No mind, no matter. Just objects in the world, given in “moments” or “pieces.”

Yes. The physicist may look at it one way now. The painter looks at another way some other time. And so on. We “enact” the unity of the table. I see the “familiar piece of furniture.” But it shows itself in an entirely new “perception.”

The tomato is “unfinished” and “infinite.” As far as we know, aliens are perceiving it with sense organs we couldn’t understand.

Have you studied phenomenology ? I am completely against the usual understanding of Kant’s “thing in itself.” I’m with Mill and Mach. The object itself is experienced. But it is experience as the object.

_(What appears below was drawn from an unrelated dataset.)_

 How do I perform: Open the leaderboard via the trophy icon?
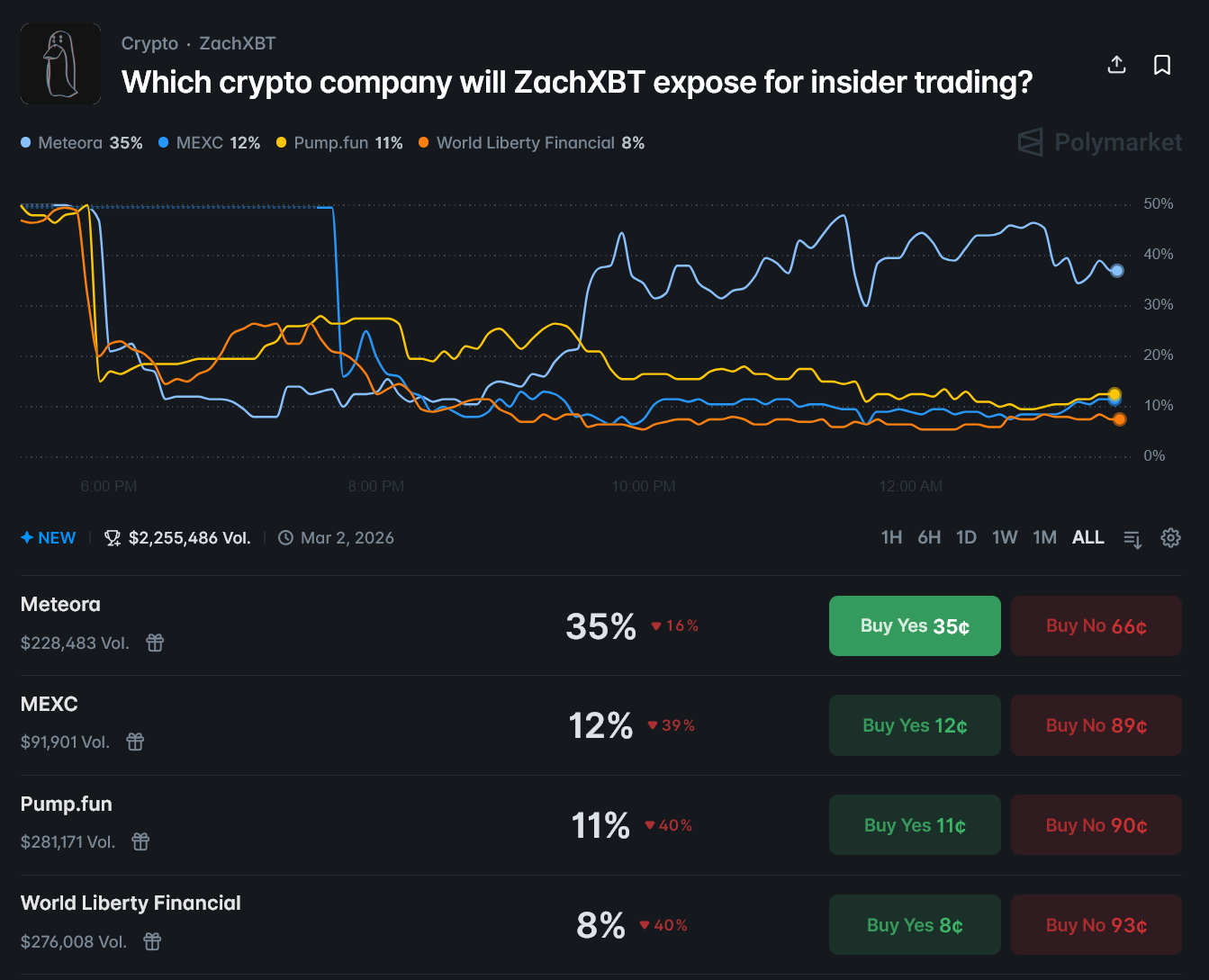tap(112, 537)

The “going-beyond” of transcendence in phenomenology is just our awareness that what we perceive is “also for others” and “not only now.” Approximately.

There is no hidden/true (pseudo-)physical world. The genine physical object is ( of course ?) the one given in/as perceptions.

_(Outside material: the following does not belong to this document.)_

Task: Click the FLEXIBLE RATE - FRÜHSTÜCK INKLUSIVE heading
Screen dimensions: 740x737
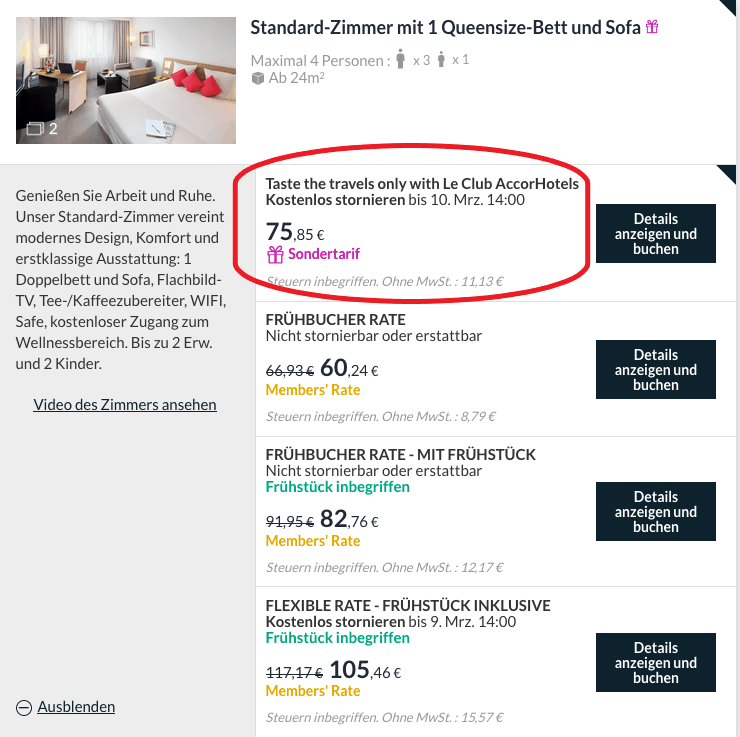Action: point(408,606)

For me the forum includes all sentient creatures. The theory is explicitly transhuman. I was inspired by Voltaire’s early sci-fi and Feuerbach’s understanding of God as a projection of the human species essence. This “God” projected by humans is basically an image of disembodied “human” reason which is not anchored essentially to our particular genetic code. Consider our sci-fi. We have no problems empathizing with Klingons or Hal from 2001.

A. J. Ayer gives a similar but less elaborated phenomenalism in Language, Truth, and Logic. I would trace my own flavor of phenonenalism as something like Mill/Mach \to Feuerbach/Husserl \to Heidegger/Fasching.

I also call this theory dialogical positivism. The point is to be more empirical than the logical positivists who were not sufficiently empirical — and still metaphysical — about language. Basically they sometimes implied that they could control or engulf all possible significance from within the flesh or a particular organism. But signs are perceptual objects whose significance is a function of the perceiver’s physiology and history, etc.

If any math people show up, there’s some of philosophy of math involved also.

How is all this different from Harman?